## [WHAT IS ASKED]
Arrange each line of the listing below as a Markdown table with two columns, No. and Entry, putting the row number under No. and the line under Entry. Leave out blank lines.

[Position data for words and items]
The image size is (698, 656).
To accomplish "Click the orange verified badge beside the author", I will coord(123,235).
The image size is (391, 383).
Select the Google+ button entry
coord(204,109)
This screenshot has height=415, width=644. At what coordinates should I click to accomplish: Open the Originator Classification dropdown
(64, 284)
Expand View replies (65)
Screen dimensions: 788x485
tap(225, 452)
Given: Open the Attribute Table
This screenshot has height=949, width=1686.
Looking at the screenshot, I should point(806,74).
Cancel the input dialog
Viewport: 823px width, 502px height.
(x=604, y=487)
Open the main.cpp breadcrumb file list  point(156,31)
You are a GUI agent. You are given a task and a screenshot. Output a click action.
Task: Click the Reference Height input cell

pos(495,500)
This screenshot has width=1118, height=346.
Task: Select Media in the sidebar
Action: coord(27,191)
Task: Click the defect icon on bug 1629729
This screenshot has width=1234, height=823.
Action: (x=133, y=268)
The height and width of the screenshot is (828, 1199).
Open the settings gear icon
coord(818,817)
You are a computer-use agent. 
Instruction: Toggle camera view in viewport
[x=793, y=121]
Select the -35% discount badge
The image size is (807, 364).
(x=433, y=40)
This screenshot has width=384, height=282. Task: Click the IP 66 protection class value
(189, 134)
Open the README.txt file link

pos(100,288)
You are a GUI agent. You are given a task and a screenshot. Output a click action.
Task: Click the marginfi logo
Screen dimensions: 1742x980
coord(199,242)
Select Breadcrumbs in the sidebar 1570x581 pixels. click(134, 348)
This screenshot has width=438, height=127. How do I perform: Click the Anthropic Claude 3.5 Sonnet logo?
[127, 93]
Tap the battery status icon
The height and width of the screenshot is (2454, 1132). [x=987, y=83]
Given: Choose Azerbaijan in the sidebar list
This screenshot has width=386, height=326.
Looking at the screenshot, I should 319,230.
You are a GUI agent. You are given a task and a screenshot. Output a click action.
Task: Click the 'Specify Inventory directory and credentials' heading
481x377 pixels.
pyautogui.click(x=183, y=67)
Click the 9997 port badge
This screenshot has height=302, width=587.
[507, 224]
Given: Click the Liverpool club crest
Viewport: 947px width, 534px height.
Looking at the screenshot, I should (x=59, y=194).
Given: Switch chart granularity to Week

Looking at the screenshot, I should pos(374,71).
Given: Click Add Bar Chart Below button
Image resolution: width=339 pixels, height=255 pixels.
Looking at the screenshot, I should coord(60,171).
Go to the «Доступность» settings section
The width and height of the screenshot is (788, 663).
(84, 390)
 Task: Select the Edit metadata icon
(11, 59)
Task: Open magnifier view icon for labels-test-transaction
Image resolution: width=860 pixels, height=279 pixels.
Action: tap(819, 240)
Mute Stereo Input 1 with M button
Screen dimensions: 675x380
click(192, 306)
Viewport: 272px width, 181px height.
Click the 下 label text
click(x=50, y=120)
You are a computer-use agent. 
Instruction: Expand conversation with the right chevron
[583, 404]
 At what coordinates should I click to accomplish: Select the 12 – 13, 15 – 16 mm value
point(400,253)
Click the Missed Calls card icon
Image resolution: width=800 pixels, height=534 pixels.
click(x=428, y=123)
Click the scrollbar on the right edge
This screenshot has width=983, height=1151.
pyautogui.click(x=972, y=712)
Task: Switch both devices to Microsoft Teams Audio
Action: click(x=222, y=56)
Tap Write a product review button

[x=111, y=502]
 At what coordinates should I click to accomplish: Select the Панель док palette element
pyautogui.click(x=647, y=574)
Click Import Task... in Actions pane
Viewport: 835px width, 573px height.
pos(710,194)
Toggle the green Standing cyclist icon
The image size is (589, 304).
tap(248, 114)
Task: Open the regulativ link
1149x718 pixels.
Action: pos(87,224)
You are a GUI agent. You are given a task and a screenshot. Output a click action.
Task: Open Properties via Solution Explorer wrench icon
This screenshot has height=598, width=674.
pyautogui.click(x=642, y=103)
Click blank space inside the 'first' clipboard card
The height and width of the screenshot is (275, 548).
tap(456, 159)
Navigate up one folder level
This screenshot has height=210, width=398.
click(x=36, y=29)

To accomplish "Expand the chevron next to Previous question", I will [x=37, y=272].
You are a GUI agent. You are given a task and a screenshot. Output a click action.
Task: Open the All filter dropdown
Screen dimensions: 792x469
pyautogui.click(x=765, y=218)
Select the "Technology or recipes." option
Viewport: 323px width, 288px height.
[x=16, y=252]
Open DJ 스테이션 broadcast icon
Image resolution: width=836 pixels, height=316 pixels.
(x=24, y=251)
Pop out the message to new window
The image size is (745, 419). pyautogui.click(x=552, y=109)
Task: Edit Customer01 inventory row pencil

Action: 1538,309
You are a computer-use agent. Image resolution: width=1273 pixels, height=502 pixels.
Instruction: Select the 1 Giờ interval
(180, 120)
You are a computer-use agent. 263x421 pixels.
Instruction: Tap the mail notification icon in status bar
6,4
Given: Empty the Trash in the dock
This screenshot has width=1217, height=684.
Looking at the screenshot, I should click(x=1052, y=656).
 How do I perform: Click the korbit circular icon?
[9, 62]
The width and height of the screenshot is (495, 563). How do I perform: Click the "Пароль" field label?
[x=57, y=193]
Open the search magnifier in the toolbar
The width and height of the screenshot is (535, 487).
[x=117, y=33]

## [FINAL ANSWER]
| No. | Entry |
|---|---|
| 1 | The image size is (698, 656). |
| 2 | To accomplish "Click the orange verified badge beside the author", I will coord(123,235). |
| 3 | The image size is (391, 383). |
| 4 | Select the Google+ button entry |
| 5 | coord(204,109) |
| 6 | This screenshot has height=415, width=644. At what coordinates should I click to accomplish: Open the Originator Classification dropdown |
| 7 | (64, 284) |
| 8 | Expand View replies (65) |
| 9 | Screen dimensions: 788x485 |
| 10 | tap(225, 452) |
| 11 | Given: Open the Attribute Table |
| 12 | This screenshot has height=949, width=1686. |
| 13 | Looking at the screenshot, I should point(806,74). |
| 14 | Cancel the input dialog |
| 15 | Viewport: 823px width, 502px height. |
| 16 | (x=604, y=487) |
| 17 | Open the main.cpp breadcrumb file list  point(156,31) |
| 18 | You are a GUI agent. You are given a task and a screenshot. Output a click action. |
| 19 | Task: Click the Reference Height input cell |
| 20 | pos(495,500) |
| 21 | This screenshot has width=1118, height=346. |
| 22 | Task: Select Media in the sidebar |
| 23 | Action: coord(27,191) |
| 24 | Task: Click the defect icon on bug 1629729 |
| 25 | This screenshot has width=1234, height=823. |
| 26 | Action: (x=133, y=268) |
| 27 | The height and width of the screenshot is (828, 1199). |
| 28 | Open the settings gear icon |
| 29 | coord(818,817) |
| 30 | You are a computer-use agent.  |
| 31 | Instruction: Toggle camera view in viewport |
| 32 | [x=793, y=121] |
| 33 | Select the -35% discount badge |
| 34 | The image size is (807, 364). |
| 35 | (x=433, y=40) |
| 36 | This screenshot has width=384, height=282. Task: Click the IP 66 protection class value |
| 37 | (189, 134) |
| 38 | Open the README.txt file link |
| 39 | pos(100,288) |
| 40 | You are a GUI agent. You are given a task and a screenshot. Output a click action. |
| 41 | Task: Click the marginfi logo |
| 42 | Screen dimensions: 1742x980 |
| 43 | coord(199,242) |
| 44 | Select Breadcrumbs in the sidebar 1570x581 pixels. click(134, 348) |
| 45 | This screenshot has width=438, height=127. How do I perform: Click the Anthropic Claude 3.5 Sonnet logo? |
| 46 | [127, 93] |
| 47 | Tap the battery status icon |
| 48 | The height and width of the screenshot is (2454, 1132). [x=987, y=83] |
| 49 | Given: Choose Azerbaijan in the sidebar list |
| 50 | This screenshot has width=386, height=326. |
| 51 | Looking at the screenshot, I should 319,230. |
| 52 | You are a GUI agent. You are given a task and a screenshot. Output a click action. |
| 53 | Task: Click the 'Specify Inventory directory and credentials' heading |
| 54 | 481x377 pixels. |
| 55 | pyautogui.click(x=183, y=67) |
| 56 | Click the 9997 port badge |
| 57 | This screenshot has height=302, width=587. |
| 58 | [507, 224] |
| 59 | Given: Click the Liverpool club crest |
| 60 | Viewport: 947px width, 534px height. |
| 61 | Looking at the screenshot, I should (x=59, y=194). |
| 62 | Given: Switch chart granularity to Week |
| 63 | Looking at the screenshot, I should pos(374,71). |
| 64 | Given: Click Add Bar Chart Below button |
| 65 | Image resolution: width=339 pixels, height=255 pixels. |
| 66 | Looking at the screenshot, I should coord(60,171). |
| 67 | Go to the «Доступность» settings section |
| 68 | The width and height of the screenshot is (788, 663). |
| 69 | (84, 390) |
| 70 |  Task: Select the Edit metadata icon |
| 71 | (11, 59) |
| 72 | Task: Open magnifier view icon for labels-test-transaction |
| 73 | Image resolution: width=860 pixels, height=279 pixels. |
| 74 | Action: tap(819, 240) |
| 75 | Mute Stereo Input 1 with M button |
| 76 | Screen dimensions: 675x380 |
| 77 | click(192, 306) |
| 78 | Viewport: 272px width, 181px height. |
| 79 | Click the 下 label text |
| 80 | click(x=50, y=120) |
| 81 | You are a computer-use agent.  |
| 82 | Instruction: Expand conversation with the right chevron |
| 83 | [583, 404] |
| 84 |  At what coordinates should I click to accomplish: Select the 12 – 13, 15 – 16 mm value |
| 85 | point(400,253) |
| 86 | Click the Missed Calls card icon |
| 87 | Image resolution: width=800 pixels, height=534 pixels. |
| 88 | click(x=428, y=123) |
| 89 | Click the scrollbar on the right edge |
| 90 | This screenshot has width=983, height=1151. |
| 91 | pyautogui.click(x=972, y=712) |
| 92 | Task: Switch both devices to Microsoft Teams Audio |
| 93 | Action: click(x=222, y=56) |
| 94 | Tap Write a product review button |
| 95 | [x=111, y=502] |
| 96 |  At what coordinates should I click to accomplish: Select the Панель док palette element |
| 97 | pyautogui.click(x=647, y=574) |
| 98 | Click Import Task... in Actions pane |
| 99 | Viewport: 835px width, 573px height. |
| 100 | pos(710,194) |
| 101 | Toggle the green Standing cyclist icon |
| 102 | The image size is (589, 304). |
| 103 | tap(248, 114) |
| 104 | Task: Open the regulativ link |
| 105 | 1149x718 pixels. |
| 106 | Action: pos(87,224) |
| 107 | You are a GUI agent. You are given a task and a screenshot. Output a click action. |
| 108 | Task: Open Properties via Solution Explorer wrench icon |
| 109 | This screenshot has height=598, width=674. |
| 110 | pyautogui.click(x=642, y=103) |
| 111 | Click blank space inside the 'first' clipboard card |
| 112 | The height and width of the screenshot is (275, 548). |
| 113 | tap(456, 159) |
| 114 | Navigate up one folder level |
| 115 | This screenshot has height=210, width=398. |
| 116 | click(x=36, y=29) |
| 117 | To accomplish "Expand the chevron next to Previous question", I will [x=37, y=272]. |
| 118 | You are a GUI agent. You are given a task and a screenshot. Output a click action. |
| 119 | Task: Open the All filter dropdown |
| 120 | Screen dimensions: 792x469 |
| 121 | pyautogui.click(x=765, y=218) |
| 122 | Select the "Technology or recipes." option |
| 123 | Viewport: 323px width, 288px height. |
| 124 | [x=16, y=252] |
| 125 | Open DJ 스테이션 broadcast icon |
| 126 | Image resolution: width=836 pixels, height=316 pixels. |
| 127 | (x=24, y=251) |
| 128 | Pop out the message to new window |
| 129 | The image size is (745, 419). pyautogui.click(x=552, y=109) |
| 130 | Task: Edit Customer01 inventory row pencil |
| 131 | Action: 1538,309 |
| 132 | You are a computer-use agent. Image resolution: width=1273 pixels, height=502 pixels. |
| 133 | Instruction: Select the 1 Giờ interval |
| 134 | (180, 120) |
| 135 | You are a computer-use agent. 263x421 pixels. |
| 136 | Instruction: Tap the mail notification icon in status bar |
| 137 | 6,4 |
| 138 | Given: Empty the Trash in the dock |
| 139 | This screenshot has width=1217, height=684. |
| 140 | Looking at the screenshot, I should click(x=1052, y=656). |
| 141 |  How do I perform: Click the korbit circular icon? |
| 142 | [9, 62] |
| 143 | The width and height of the screenshot is (495, 563). How do I perform: Click the "Пароль" field label? |
| 144 | [x=57, y=193] |
| 145 | Open the search magnifier in the toolbar |
| 146 | The width and height of the screenshot is (535, 487). |
| 147 | [x=117, y=33] |